Milford Sound: Pre-packaged wilderness
Posted by daveb on March 5th, 2009
First off, let me tell you that Milford Sound is actually a fiord (or fjord, if you’re Scandinavian). What’s the difference? Fiords are carved by glaciers, sounds are not. Or something. Oh, I don’t know so I’ll refer to the information on the Real Journeys website:
What is the difference between a sound and a fiord?
Throughout Fiordland the fiords are officially mapped as sounds. Strictly speaking, they should be called fiords.A fiord is a glaciated valley – typically narrow and steep-sided – that has been flooded by the sea after the glacier’s retreat. A sound, on the other hand, is a river valley flooded by the sea following a rise in sea levels or depression of the land, or a combination of both.

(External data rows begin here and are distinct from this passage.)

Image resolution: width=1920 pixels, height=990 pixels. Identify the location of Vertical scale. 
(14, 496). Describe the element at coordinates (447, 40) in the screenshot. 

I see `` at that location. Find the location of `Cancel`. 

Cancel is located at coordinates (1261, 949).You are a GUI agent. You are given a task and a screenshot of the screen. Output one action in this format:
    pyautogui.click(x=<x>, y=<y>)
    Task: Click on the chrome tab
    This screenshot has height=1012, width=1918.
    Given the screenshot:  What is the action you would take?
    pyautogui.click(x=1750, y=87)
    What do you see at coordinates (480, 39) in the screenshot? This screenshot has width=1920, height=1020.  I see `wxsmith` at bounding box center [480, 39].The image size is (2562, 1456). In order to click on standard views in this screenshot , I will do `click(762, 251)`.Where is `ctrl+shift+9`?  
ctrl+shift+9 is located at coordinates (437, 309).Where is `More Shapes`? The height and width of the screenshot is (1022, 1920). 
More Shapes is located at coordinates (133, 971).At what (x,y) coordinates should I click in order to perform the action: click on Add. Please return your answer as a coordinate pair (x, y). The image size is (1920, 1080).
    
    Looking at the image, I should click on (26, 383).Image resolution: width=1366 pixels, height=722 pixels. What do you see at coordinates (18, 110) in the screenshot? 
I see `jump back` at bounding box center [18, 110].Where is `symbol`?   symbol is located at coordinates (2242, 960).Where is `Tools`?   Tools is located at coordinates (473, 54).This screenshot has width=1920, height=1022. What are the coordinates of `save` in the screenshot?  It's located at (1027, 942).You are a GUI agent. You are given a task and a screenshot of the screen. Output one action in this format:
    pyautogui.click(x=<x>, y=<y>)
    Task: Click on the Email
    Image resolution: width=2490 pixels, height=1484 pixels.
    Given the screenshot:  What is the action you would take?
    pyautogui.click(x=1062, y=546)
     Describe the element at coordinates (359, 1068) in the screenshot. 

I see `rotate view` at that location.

Discovered by a Welsh bloke and originally named Milford Haven, Milford sound is majestic taste of New Zealand tourism. This silent wilderness is best experienced by cramming yourself onto a three-level boat with five hundred snap-happy Japanese tourists, many of whom have just stepped-off the same transfer-coach as you.
Only joking! If you’re down this neck of the woods, the best way is to drive yourself from Te Anau to Milford Sound port and, if you do nothing else, avoid the lunchtime sailings on the big boats like the plague! Concerned with her ability to avoid sea-sickness on a smaller vessel, we booked ourselves onto a big boat tour that sailed after the lunchtime coach-crowds had mostly left, thus giving ourselves enough room to blow about in the twenty knot wind on deck. Seriously, our Christchurch-bought windproof fleeces and tie-down hats came into their own today. Most folks started atop the open deck, only to scurry below once out in the harsh maritime winds on the open water.
Really great experience this: it propbably tops the New Zealand list for me so far. (Although a helicopter landing on a glacier, might just beat it a week or so’s time…)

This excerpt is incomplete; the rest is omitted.